Modern people in industrialized countries ask themselves a question that most people have not needed to ask over most of human history: “Where does my food come from?” The fact that the answer is not immediately obvious testifies to the completeness of our transition from an agricultural society to an industrial one. Food often travels great distances from the farm field through processing facilities, distribution channels, retail outlets, and ultimately to a person's plate. As a result, the journey of food remains a mystery to most of us.

To some extent, this transition has been a success. For most of the twentieth century, the principal goal of agricultural research was to increase economic efficiency of production, thus making food cheaper and more abundant. Trends in consumption and the percent of disposable income spent on food show that these efforts were effective. In the U.S., for example, the share of income spent on food dropped from 24% in 1929 to 11% in 1998 (USDA Economic Research Service, 2000). Food has become much more affordable, but this transition has aggravated health problems related to excessive consumption.
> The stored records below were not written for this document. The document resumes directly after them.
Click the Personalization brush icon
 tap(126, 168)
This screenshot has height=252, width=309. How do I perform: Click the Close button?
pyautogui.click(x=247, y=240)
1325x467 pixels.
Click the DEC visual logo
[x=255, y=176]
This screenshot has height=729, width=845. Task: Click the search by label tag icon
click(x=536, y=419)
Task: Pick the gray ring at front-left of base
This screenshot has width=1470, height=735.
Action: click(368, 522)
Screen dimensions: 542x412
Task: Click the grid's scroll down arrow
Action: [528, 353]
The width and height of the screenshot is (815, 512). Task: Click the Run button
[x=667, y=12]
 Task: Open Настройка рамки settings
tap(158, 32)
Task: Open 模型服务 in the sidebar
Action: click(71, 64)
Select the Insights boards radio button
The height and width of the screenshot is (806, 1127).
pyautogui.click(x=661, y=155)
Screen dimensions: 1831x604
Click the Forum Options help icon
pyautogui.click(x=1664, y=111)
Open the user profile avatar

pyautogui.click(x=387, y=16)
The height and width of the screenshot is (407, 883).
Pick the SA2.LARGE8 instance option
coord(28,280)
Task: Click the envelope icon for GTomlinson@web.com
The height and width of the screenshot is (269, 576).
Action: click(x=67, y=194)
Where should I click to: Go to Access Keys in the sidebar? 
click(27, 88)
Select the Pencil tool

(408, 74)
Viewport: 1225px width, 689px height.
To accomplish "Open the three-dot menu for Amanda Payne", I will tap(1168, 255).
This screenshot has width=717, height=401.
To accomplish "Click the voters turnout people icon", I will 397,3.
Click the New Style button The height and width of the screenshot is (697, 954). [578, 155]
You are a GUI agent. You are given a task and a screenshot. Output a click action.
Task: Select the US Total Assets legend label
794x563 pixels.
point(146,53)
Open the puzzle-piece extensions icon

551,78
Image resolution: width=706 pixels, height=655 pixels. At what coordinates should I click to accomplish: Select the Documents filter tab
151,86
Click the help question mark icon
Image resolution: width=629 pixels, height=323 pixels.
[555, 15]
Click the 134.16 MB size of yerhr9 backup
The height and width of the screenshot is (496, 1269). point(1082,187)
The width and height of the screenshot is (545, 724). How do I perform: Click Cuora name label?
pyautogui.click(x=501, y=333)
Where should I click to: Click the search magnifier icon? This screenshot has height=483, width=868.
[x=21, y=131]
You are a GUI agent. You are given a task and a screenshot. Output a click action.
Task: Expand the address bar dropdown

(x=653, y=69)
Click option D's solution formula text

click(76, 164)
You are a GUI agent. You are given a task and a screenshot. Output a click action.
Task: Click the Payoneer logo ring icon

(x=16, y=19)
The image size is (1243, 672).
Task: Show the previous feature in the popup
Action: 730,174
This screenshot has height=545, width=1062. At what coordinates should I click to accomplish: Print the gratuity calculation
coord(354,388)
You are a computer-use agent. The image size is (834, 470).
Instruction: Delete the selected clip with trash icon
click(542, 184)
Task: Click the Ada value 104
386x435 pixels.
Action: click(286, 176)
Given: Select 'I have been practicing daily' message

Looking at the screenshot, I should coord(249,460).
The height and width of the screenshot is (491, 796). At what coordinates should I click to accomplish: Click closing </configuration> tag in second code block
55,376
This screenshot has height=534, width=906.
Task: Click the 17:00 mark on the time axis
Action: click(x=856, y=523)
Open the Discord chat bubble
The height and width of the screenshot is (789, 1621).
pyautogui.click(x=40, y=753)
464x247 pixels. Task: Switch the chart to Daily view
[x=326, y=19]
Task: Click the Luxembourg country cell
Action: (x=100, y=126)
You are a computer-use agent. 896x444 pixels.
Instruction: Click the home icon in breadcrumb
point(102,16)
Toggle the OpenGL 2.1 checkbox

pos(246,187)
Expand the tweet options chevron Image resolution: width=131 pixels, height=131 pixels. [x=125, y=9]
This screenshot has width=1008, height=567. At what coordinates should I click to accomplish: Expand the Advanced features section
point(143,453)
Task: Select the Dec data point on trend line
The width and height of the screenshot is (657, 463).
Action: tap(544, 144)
In addition, the increased intensity of agriculture necessary to enable this increase in abundance has raised many issues about the environmental sustainability of the food system.

Among the many sustainability issues surrounding the food system, dependence on non- renewable energy sources and growing concern about climate change present a clear challenge. Energy consumption grew 20-fold between 1850 and 2000 (Holdren, 2008). However, limitations to increasing the supply of fossil fuels or regulations to reduce greenhouse gas emissions may cause this trend to reverse in the twenty-first century. The possibility of society entering a period of “energy descent” within this century suggests that we learn more about the journey of food from farm to plate. Specifically, we need to understand which elements of our food system are most sensitive to changes in the availability of energy so that society may plan strategically. One course of action that has been proposed is to increase reliance on “local” sources of food. This paper will address two fundamental questions related to this strategy as it applies to Tompkins County: “How much food could Tompkins County provide for itself?” and “What is the capacity of other places in New York State?” Answers to these questions will begin to shed light on a larger issue — how much of our food should be produced locally?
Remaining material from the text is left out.